Conversation flow: chattiness & interjection¶

How the familiar decides whether and when to speak in a conversation it hasn't been directly addressed in.

The monitor is wired for both text and voice channels. bot.py:on_message routes text messages through familiar.monitor.on_message; subscribe_my_voice debounces Deepgram finals through VoiceLullMonitor and then hands the merged utterance to the same monitor, keyed by voice channel id. On a YES decision, the monitor's on_respond callback dispatches to _run_text_response or _run_voice_response based on whether a voice handler is registered for the channel.

Motivation¶

Two orthogonal controls should govern the familiar's conversational behaviour:

Chattiness — a free-text personality trait that shapes how willing the familiar is to respond. Fed directly into a side-model evaluation prompt. No enum, no tiers — the LLM interprets the personality naturally.
Interjection — a 5-tier enum that controls how patient the familiar is about waiting for a lull before evaluating. Governs the mechanical timing of when the side model is consulted, plus prompt tone.

A third setting, lull timeout, controls how long a gap in messages counts as "the conversation has paused."

Behaviour matrix¶

	Low interjection	High interjection
Reserved chattiness	Speaks rarely, waits for silence	Speaks rarely, but when it does, cuts right in
Eager chattiness	Wants to respond to everything, but waits politely	Won't shut up and talks over people

Why not just the preset?¶

An earlier sketch suggested a "chattiness preset" governing response frequency alone.
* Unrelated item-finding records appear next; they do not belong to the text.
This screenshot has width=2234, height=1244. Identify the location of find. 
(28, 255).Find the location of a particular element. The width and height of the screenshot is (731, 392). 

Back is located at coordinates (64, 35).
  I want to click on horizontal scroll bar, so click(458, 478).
That misses the character layer: a "moderate" familiar should feel very different depending on who it is. A shy familiar hedges when speaking unprompted; an arrogant one acts like it's doing the room a favour; a curious one opens with a question. The preset governs when it responds; the personality description governs how it feels about responding. This design keeps both: chattiness for personality, interjection for mechanical timing.

Configuration¶

All three settings live in character.toml on CharacterConfig:

aliases = ["aria", "ari"]
chattiness = "Curious and opinionated, but knows when to let others have their moment"
interjection = "average"
text_lull_timeout = 10.0
voice_lull_timeout = 5.0

`aliases: list[str]`¶

Additional names the familiar responds to beyond the familiar_id (the folder name). Used for direct-address detection alongside Discord @mentions.

Default: [] (only the familiar's folder name and @mentions trigger direct address).

`chattiness: str`¶

Free-text personality trait describing the familiar's conversational disposition. Injected verbatim into the side-model evaluation prompt. The LLM decides whether the familiar would want to respond based on this personality, the conversation content, and the trigger context.

Default: "Balanced — responds when the conversation is relevant".

Examples:

"Shy and reserved, only speaks when they have something truly meaningful to add"
"Curious and opinionated, always has a take on everything"
"Playful and easily excited, loves jumping into conversations about games"

`interjection: Interjection`¶

Enum controlling how long the familiar waits before the side model is even consulted during an active conversation. Higher values mean the familiar evaluates sooner and more frequently.

Default: average

Value	Starting interval (messages)
`very_quiet`	15
`quiet`	12
`average`	9
`eager`	6
`very_eager`	3

`text_lull_timeout: float`¶

Seconds of silence on a text channel before the lull evaluation fires. Text-only — the voice path has its own debounce (voice_lull_timeout). Configurable so operators can tune per-familiar.

Default: 10.0

`voice_lull_timeout: float`¶

Seconds of channel-wide silence after which a buffered voice utterance is handed to the response pipeline. Acts as a debounce on Deepgram's per-final transcript stream so the bot only responds once the speaker has actually paused, rather than on every mid-sentence fragment.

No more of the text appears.